| Directions |
1 > In the speech outline about the eleven Deepwater Horizon victims, why does the speaker ask people who write by e-mail to put her name in the e-mail title? Explain in one to three sentences.
2 > Pick up the speech outline on the eleven Deepwater Horizon victims after its final line.

| Excerpt provided |
######

Thank you for viewing my presentation. Here's what I would like to know from you: What are your thoughts about the deaths of the Deepwater Horizon explosion?

To respond to my prompt and to submit any additional comments, questions or personal accounts related to my speech topic, please post in my discussion forum on the “Oil Spill Anniversary Conference” Facebook page. If you do not have a Facebook account, please e-mail me at speechstudentconference@gmail.com instead from your personal e-mail account. Please put my name in the e-mail title, so I’m sure to receive your message.

On Wednesday, April 20, 2011, at
9:00–10:15 a.m., I will be online to interact with you live via Facebook or e-mail depending on what works best for you. I’m looking forward to communicating with you at that time. Thank you!

- Brittney

 

 March 21, 2010 – Final Draft

 

(1)   Brittney Aeschliman-Gilliam

(2)   The Horizon’s Forgotten Eleven: April 20, 2010

(3)   To inform

(4)   As a result of my presentation, my audience will be able to describe the eleven men who lost their lives on April 20, 2010 for the Deepwater Horizon explosion.

 

INTRODUCTION

(5)   [PP Cover Slide] Merriam-Webster Dictionary defines someone who is forgotten as “a person or category of persons that receive less attention than is merited.” [PP photo: Each of the men to flash through and present them] Jason Anderson [pause], Dale Burkeen [pause]Donald Clark [pause], Stephen Curtis [pause], Gordon Jones [pause], Roy Wyatt Kemp [pause], Karl Kleppinger [pause], Blair Manuel [pause], Dewey Revette [pause], Shane Roshto [pause], Adam Weise [pause].  These are the eleven who lost their lives on the Deepwater Horizon explosion.  [PP text: put text up so audience has something to see and grasp onto].  They were quickly forgotten as WUWF News Director Sandra Averhart said when asked: “The deaths got lost somewhat by the magnitude of the spill and its wide ranging impacts on the environment/ecology of the gulf, tourism/economy, and seafood safety.”

(6)   We can let their memory live and allow them to be greater than the overlooked article of “11 men are dead” on to our next story in today’s news. 

(7)   And I believe that everyone deserves more than to be a statistic.  I feel for the survivors and everything that they have lost. 

(8)   All the hugs that could have been given, are now forever lost.   All the kisses that could have been shared, are now lost at sea.  All the laugher and smiles that could have been graced into these families’ lives, are no longer possible. They are lost and eleven families will never have that again.  Here in this short news clip from a Louisiana local news cast, we are able to see how the families just want the hope of remembrance for their loved ones. [PP video: news clip saying families want their loved ones remembered] And these families deserve their wish for remembrance of their loved ones.

(9)   [PP text: We will remember] Today, we will remember.

######

| Entries provided |
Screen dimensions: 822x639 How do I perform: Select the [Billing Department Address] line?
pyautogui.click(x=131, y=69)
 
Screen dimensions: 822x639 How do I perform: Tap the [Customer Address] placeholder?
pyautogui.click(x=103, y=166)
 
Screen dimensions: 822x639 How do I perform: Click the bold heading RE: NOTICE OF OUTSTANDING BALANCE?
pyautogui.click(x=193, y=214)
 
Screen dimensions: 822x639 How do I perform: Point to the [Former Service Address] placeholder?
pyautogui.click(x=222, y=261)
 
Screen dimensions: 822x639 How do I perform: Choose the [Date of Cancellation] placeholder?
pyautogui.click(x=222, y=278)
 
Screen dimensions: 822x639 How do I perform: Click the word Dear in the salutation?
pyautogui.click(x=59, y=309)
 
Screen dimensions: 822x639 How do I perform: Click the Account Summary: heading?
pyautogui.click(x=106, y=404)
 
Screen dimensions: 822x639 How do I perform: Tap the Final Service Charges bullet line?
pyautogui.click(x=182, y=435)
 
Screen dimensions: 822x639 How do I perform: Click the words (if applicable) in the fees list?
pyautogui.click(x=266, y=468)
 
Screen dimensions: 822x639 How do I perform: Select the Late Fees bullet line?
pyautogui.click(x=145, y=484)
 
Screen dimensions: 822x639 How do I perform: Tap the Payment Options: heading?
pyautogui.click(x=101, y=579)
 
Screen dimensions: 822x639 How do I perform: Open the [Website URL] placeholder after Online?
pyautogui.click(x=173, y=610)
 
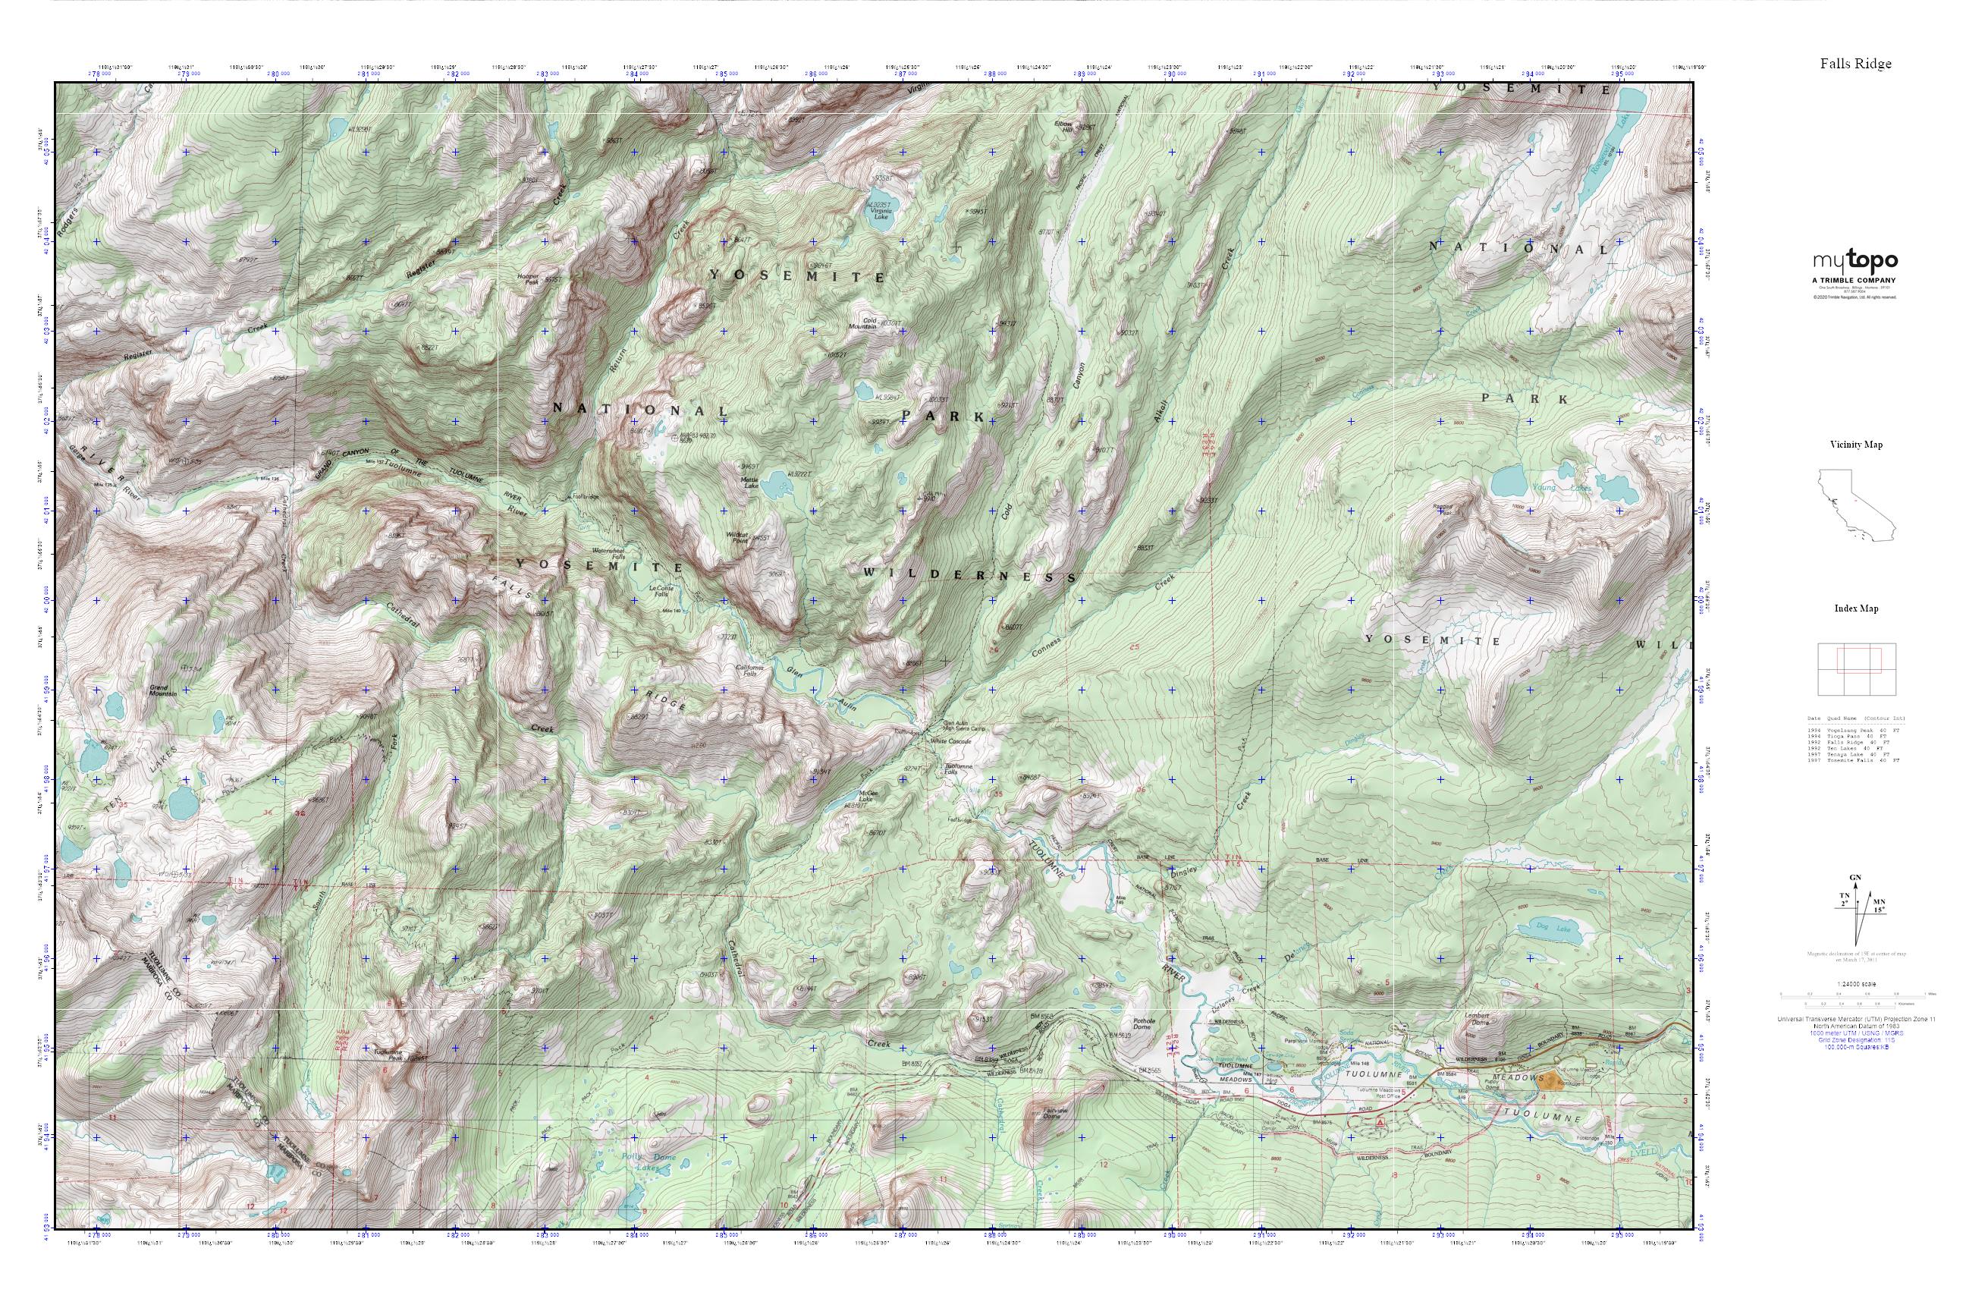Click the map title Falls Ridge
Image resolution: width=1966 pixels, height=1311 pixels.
pyautogui.click(x=1856, y=64)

######

| Answers |
1 > She asks for her name in the e-mail title so that she is sure to receive the message. E-mail is offered as the alternative for anyone without a Facebook account who wants to respond to her prompt or send comments, questions or personal accounts.

2 >
(10)                       Specifically, we will look at the explosion and how they were lost, who they are by getting to know about each one of them, and the movements from their family, in order to preserve the memories of these 11 roughnecks..

BODY

I.                   The Explosion

At 9:35 PM on April 20, 2010, gas escaping a riser started a series of explosions that left these eleven families in tears and so many more men forever scarred.  [PP photo: Christopher Choy] In NPR’s article, “Rig Blast Survivor: ‘I Thought I Was Going To Die’,” Christopher Choy says, “That’s all that was going through my head was, ‘I’m fixing to die.  This is it.  We’re not gonna get off of here’.”  But it wasn’t just his life at risk, everybody was scared and everyone was panicking.  Choy even recollected watching as one of the crane operator’s fell 50 feet and as he went to rescue him, a fireball erupted in his path and there was no way he could reach him, let alone save him.  In another NPR article, “Rig Survivors Felt Coerced to Sigh Waivers,” attorney Kurt Arnold spoke out on a scene described to him by one of the survivors told of how he was running out, there were men on fire and men missing limbs, “it’s like a warzone.”  [PP photo: explosion photo of the rig] In the middle of the night, chaos erupted and 11 friends were lost in the flames, to only be a memory.

II.                Eleven Men

Thanks to NPR’s article, “Remembering the Deepwater Horizon Workers,” we can learn just a fragment of who these forgotten eleven are.

A.    Karl Kleppinger

[PP photo: Karl] Karl “Big Poppa” Kleppinger was a 38-year-old man who served in Desert Storm who wrote “P.S. Will you marry me?” to his now wife.  He left his wife and a 17-year-old son without their “Big Poppa.”

B.     Dale Burkeen

[PP photo: Dale] Dale Burkeen, also a husband and father, took his own life in attempt to ensure the safety of so many others. A hero now lost with a family that does not get to see him again.

C.     Shane Roshto

[PP photo: Shane] Shane Roshto a 22-year-old from Baton Rouge who always carried two dates with him two dates with him on his helmet: the day of his marriage [pause], and the day of his son’s birth [pause].

D.    Dewey Revette

[PP photo: Dewey] Dewey Revette was a man that had been with the company for 30 years.  He left a wife and two daughters in Mississippi.

E.     Donald Clark

[PP photo: Donald] Donald Clark, father of four, lived with his wife in Louisiana and even told his son that life on the rigs was too dangerous and advised his to not pursue the life of a roughneck.

F.      Stephen Curtis

[PP photo: Stephen] Stephen Curtis, 39, a man who married in formal camouflage, for he loved to hunt.  Mr. Curtis left behind a wife and two kids.

G.    Wyatt Kemp

[PP photo: Wyatt] Wyatt Kemp was a man of God that just took a promotion to assistant driller, so that he could have more time to spend with his newborn daughter.  He was 27.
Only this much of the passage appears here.